A Little Help‘s mission is to help older adults thrive by connecting neighbors across generations.
A Little Help (ALH) is looking to connect with DU faculty and students on the following projects:
- Research Design: What does it take to get younger volunteers (20 – 30 year olds) involved with ALH and sustain their participation? Currently we have a hard time retaining young volunteers. Many of them sign-up to volunteer, go through the required background check, but communication drops from there.
- Information Dissemination: We need help reaching younger audiences (20 – 30 year olds) to recruit as volunteers. How can we use social media to market our organization and recruit volunteers? How can we reach and engage college students?
- Information Dissemination: We would like someone to review our website and marketing materials and make recommendations to improve our messaging for a diversity of audiences. We have a wide demographic of potential volunteers but we are not sure what works and does not work for them when viewing and using our website/materials.
- Program Evaluation: We would like to have students look at ALH’s process in how we intake applications, match folks etc. If possible, we would like someone to assess our Help Connect online system. Is the system and process working well for volunteers? Can we be doing something better?
- Program Evaluation/Creative Work: We want help assessing our volunteer orientation process and training video. We want to collect feedback from our volunteers to learn what questions they need help answering and what methods of teaching/communication work best for them. How can we improve our orientation and training processes (e.g. have a weekly open house for volunteers to chat and ask questions)? What is the best way to get our training out there and encourage interaction among volunteers?
Generation Exchange‘s mission is to make technology easier, more accessible, and empowering for older adults through the one-on-pairing with student mentors in workshops. We also strive to create meaningful experiences for our mentors as they benefit from the wisdom and experience of their older counterparts.
Generation Exchange is looking to connect with DU faculty and students on the following projects:
- Internship: Work with Generation Exchange to design and implement a free pilot workshop at DU where older adult (40+) mentees are paired with DU student volunteer mentors to learn about technology of interest. From this pilot, we would like to explore potential for creating a DU Chapter that sustains free technology workshops through the year.
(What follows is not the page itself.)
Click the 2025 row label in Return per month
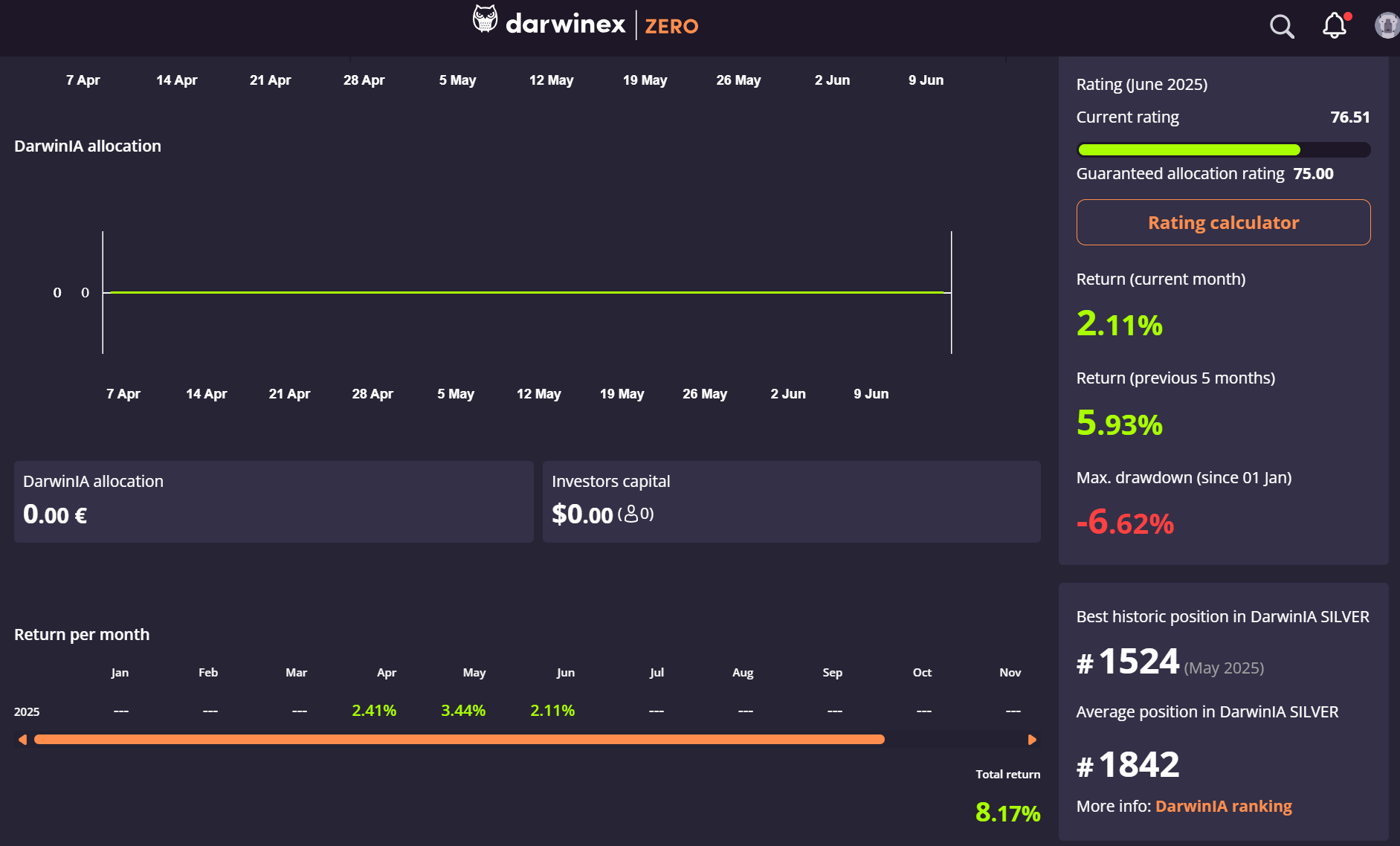The height and width of the screenshot is (846, 1400). 29,711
- Program Evaluation: We would like to improve our understanding of mentee needs and better inspire knowledge exchange between mentees and mentors. Some questions we want to explore include:
- How can we enhance our Mentees self-assessment of which tech questions they will explore with their Mentors? We wish to evaluate this approach in order to discover if we and they are missing additional fruitful areas of exploration because they “don’t know what they don’t know”.
- We’d like to evaluate and improve our process of pairing the needs of our self-directed older-adult Mentees with the resources and interests of our younger-adult Mentors.
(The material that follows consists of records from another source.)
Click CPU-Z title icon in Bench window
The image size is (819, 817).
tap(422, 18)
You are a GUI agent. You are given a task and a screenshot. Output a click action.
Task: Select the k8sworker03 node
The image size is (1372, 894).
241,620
- We’d like to evaluate our approach to reversing the Mentor / Mentee roles in our workshops and design more powerful techniques from that evaluation.
- We’d like to evaluate our current Mentor and Mentee outreach methodologies in order to design for broader application of outreach methods in other communities.
- Research Design: We would like to conduct psychological research that explores Karl Groos’ notion of “the pleasure at being the cause” as it pertains to our older adult mentees by exploring their desire to have the ability to cause predictable effects in their world. We believe older adult’s loss of roles and technological literacy is a precursor to detachment from one’s own identity and thus subsequent experiences of isolation and depression. We wish to explore and possibly prove that: 1) Our assumptions about the correlation of “caused effect” with optimism versus isolation and depression are valid, and 2) Our techniques and methodology for enhancing “the pleasure at being the cause” are valid and effective.